• **What is expected**
In the entries below, find the line with "karmishin (65, 1371)" and the line with "Pisoforte (43, 1167)". Return those two lines and all lines between them, exactly.

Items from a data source

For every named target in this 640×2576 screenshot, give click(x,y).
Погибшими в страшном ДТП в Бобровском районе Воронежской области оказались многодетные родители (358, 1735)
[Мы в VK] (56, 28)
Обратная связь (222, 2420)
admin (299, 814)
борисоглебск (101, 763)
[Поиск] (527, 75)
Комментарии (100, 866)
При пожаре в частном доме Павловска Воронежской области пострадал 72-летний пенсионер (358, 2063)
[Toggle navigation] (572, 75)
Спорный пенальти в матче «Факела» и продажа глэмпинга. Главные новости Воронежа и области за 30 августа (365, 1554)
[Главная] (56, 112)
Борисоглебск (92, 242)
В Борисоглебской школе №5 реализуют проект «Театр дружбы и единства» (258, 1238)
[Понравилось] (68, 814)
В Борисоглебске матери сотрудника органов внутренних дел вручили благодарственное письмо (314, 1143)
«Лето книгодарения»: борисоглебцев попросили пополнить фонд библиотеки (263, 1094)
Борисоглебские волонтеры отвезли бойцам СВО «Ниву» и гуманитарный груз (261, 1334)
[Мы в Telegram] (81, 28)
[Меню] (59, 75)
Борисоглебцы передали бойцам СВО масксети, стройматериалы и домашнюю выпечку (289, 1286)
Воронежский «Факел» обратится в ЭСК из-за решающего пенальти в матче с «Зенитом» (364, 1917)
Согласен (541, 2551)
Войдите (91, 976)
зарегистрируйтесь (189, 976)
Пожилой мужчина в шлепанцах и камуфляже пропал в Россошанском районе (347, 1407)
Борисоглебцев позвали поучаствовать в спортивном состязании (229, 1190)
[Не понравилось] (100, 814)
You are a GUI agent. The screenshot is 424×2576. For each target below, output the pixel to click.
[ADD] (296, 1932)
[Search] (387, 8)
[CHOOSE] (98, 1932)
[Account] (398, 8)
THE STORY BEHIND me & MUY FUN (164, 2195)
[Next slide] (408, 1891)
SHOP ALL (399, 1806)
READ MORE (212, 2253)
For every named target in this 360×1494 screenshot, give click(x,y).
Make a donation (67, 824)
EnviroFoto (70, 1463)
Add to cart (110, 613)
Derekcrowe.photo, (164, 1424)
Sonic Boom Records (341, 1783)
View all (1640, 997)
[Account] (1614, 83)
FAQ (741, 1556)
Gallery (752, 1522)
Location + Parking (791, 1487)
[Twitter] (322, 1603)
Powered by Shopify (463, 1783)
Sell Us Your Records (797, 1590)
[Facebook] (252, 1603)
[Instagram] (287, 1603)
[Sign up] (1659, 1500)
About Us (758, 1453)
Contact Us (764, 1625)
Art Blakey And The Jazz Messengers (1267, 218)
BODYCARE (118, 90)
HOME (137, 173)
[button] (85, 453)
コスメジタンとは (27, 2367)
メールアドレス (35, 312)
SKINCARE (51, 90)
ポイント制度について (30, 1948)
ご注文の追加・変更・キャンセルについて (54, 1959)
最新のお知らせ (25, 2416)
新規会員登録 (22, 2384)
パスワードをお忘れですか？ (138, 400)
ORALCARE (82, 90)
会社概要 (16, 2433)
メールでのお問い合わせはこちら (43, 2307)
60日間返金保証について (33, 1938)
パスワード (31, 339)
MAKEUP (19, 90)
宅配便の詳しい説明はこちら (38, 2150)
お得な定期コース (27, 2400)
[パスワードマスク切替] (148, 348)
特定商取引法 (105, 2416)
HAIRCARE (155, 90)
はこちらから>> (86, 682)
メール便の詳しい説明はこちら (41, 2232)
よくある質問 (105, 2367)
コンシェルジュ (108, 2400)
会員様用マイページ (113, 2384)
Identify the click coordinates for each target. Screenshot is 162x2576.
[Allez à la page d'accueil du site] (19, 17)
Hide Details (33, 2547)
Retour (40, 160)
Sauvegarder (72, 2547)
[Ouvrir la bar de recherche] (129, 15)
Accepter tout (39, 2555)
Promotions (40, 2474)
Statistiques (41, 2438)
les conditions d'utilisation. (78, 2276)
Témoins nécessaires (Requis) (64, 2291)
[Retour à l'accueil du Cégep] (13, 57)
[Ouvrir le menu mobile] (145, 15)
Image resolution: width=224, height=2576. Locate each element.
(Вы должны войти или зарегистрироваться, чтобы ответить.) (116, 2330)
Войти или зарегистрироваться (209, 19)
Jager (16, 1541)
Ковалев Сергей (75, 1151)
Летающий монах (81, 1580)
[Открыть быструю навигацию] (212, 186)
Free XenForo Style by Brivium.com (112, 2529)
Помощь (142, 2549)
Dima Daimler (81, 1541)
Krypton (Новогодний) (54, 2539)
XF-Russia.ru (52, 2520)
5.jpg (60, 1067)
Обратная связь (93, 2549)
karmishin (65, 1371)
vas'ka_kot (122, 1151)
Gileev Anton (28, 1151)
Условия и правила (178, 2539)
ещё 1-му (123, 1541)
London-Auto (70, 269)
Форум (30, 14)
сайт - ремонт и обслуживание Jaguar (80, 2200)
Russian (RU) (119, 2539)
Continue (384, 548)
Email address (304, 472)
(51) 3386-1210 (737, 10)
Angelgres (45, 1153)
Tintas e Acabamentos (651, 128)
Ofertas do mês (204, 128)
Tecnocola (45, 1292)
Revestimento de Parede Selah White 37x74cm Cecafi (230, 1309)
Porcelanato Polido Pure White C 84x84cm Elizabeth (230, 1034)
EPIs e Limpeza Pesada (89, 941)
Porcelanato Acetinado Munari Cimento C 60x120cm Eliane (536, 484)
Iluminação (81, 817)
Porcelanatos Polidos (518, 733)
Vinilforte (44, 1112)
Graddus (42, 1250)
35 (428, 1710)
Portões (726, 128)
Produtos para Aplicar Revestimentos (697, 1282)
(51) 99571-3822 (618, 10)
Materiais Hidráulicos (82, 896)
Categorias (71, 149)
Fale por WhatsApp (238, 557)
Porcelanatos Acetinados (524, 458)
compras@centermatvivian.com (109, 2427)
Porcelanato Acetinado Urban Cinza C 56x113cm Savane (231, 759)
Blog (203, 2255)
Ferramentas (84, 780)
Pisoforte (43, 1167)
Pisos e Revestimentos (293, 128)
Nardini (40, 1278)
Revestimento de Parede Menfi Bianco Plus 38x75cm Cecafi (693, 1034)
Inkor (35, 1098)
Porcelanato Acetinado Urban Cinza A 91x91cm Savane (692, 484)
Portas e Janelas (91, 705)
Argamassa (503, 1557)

• **Task output**
karmishin (65, 1371)
vas'ka_kot (122, 1151)
Gileev Anton (28, 1151)
Условия и правила (178, 2539)
ещё 1-му (123, 1541)
London-Auto (70, 269)
Форум (30, 14)
сайт - ремонт и обслуживание Jaguar (80, 2200)
Russian (RU) (119, 2539)
Continue (384, 548)
Email address (304, 472)
(51) 3386-1210 (737, 10)
Angelgres (45, 1153)
Tintas e Acabamentos (651, 128)
Ofertas do mês (204, 128)
Tecnocola (45, 1292)
Revestimento de Parede Selah White 37x74cm Cecafi (230, 1309)
Porcelanato Polido Pure White C 84x84cm Elizabeth (230, 1034)
EPIs e Limpeza Pesada (89, 941)
Porcelanato Acetinado Munari Cimento C 60x120cm Eliane (536, 484)
Iluminação (81, 817)
Porcelanatos Polidos (518, 733)
Vinilforte (44, 1112)
Graddus (42, 1250)
35 (428, 1710)
Portões (726, 128)
Produtos para Aplicar Revestimentos (697, 1282)
(51) 99571-3822 (618, 10)
Materiais Hidráulicos (82, 896)
Categorias (71, 149)
Fale por WhatsApp (238, 557)
Porcelanatos Acetinados (524, 458)
compras@centermatvivian.com (109, 2427)
Porcelanato Acetinado Urban Cinza C 56x113cm Savane (231, 759)
Blog (203, 2255)
Ferramentas (84, 780)
Pisoforte (43, 1167)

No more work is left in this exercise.